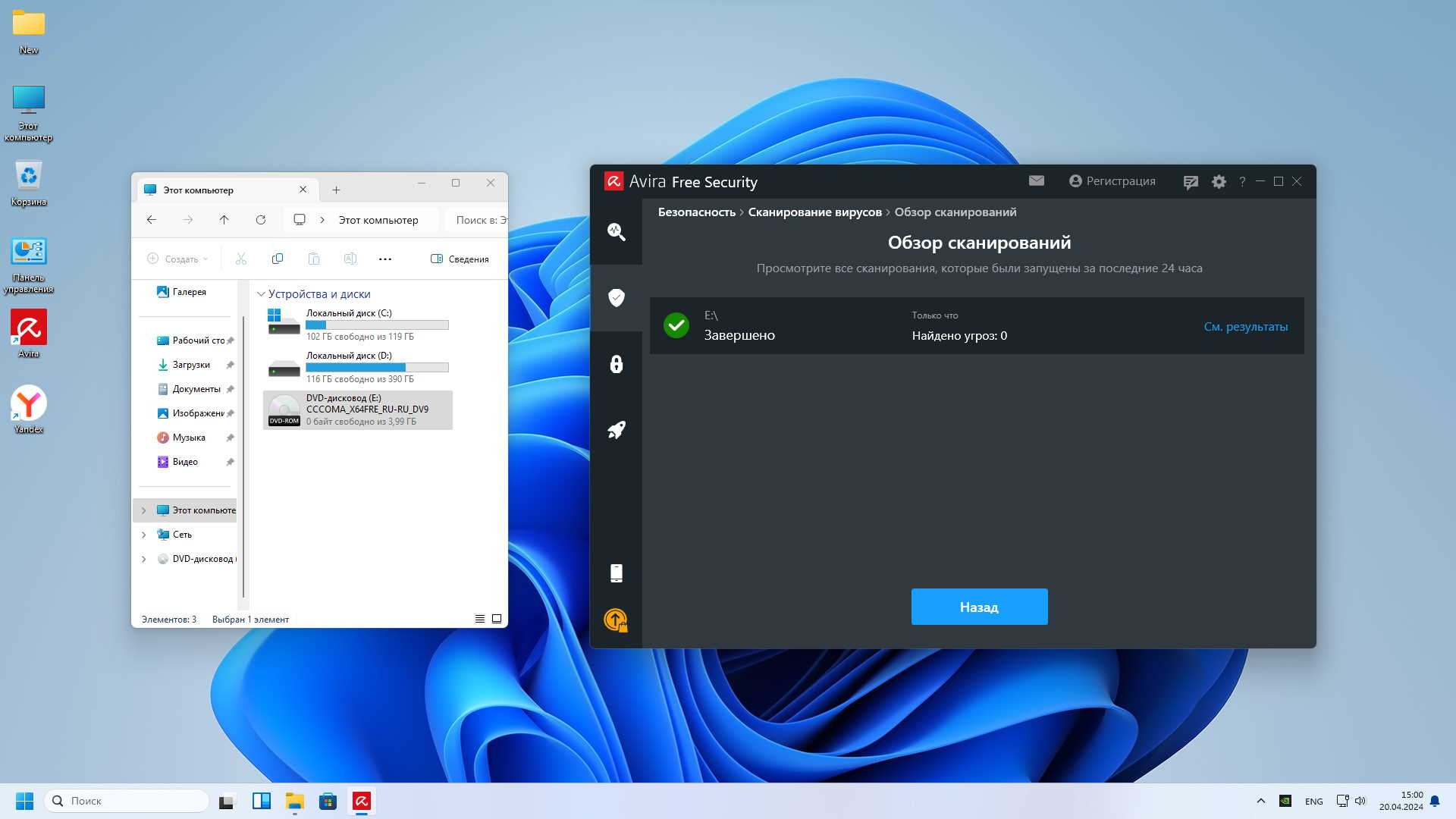The height and width of the screenshot is (819, 1456).
Task: Open Avira mail envelope notifications
Action: [1037, 180]
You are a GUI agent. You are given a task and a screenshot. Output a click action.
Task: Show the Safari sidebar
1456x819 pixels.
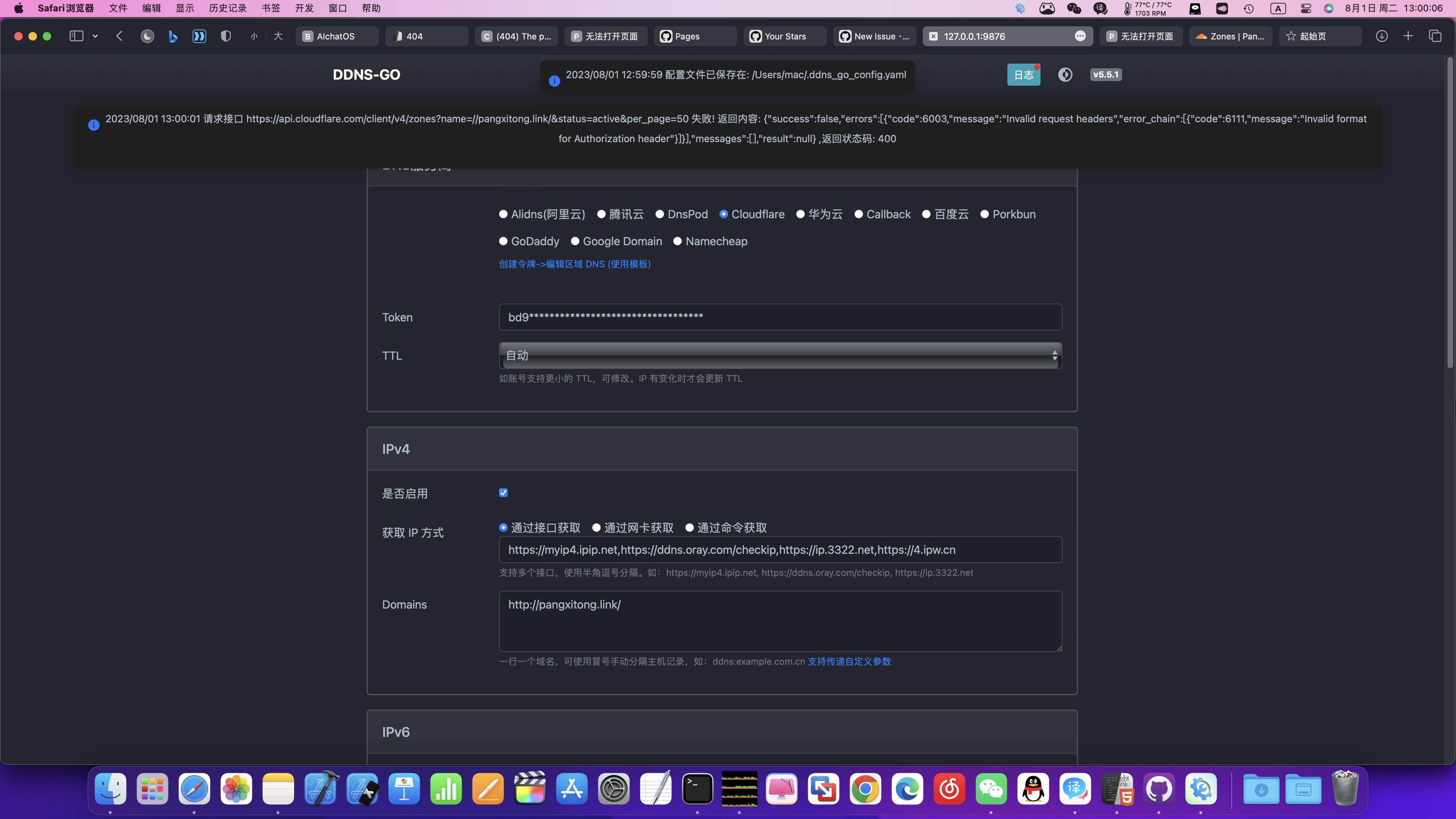tap(76, 36)
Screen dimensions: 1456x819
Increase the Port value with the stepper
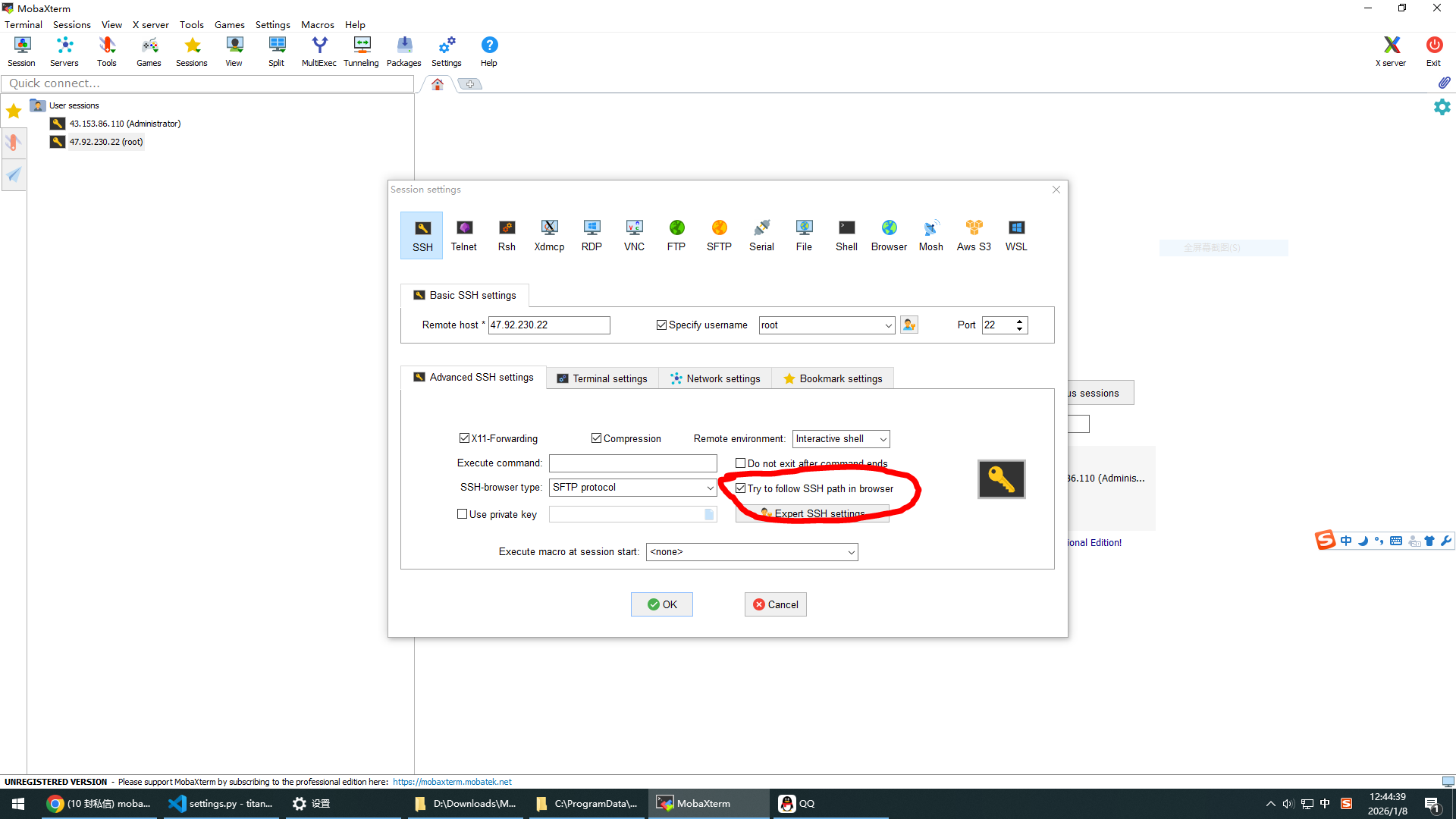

____

▸ **Task instructions**
From the line containing "You are a GUI" through the last line of the material above, write out each line exactly, leaving aside all pictures.

▸ **Your solution**
You are a GUI agent. You are given a task and a screenshot. Output a click action.
Task: Show the Safari sidebar
1456x819 pixels.
tap(76, 36)
Screen dimensions: 1456x819
Increase the Port value with the stepper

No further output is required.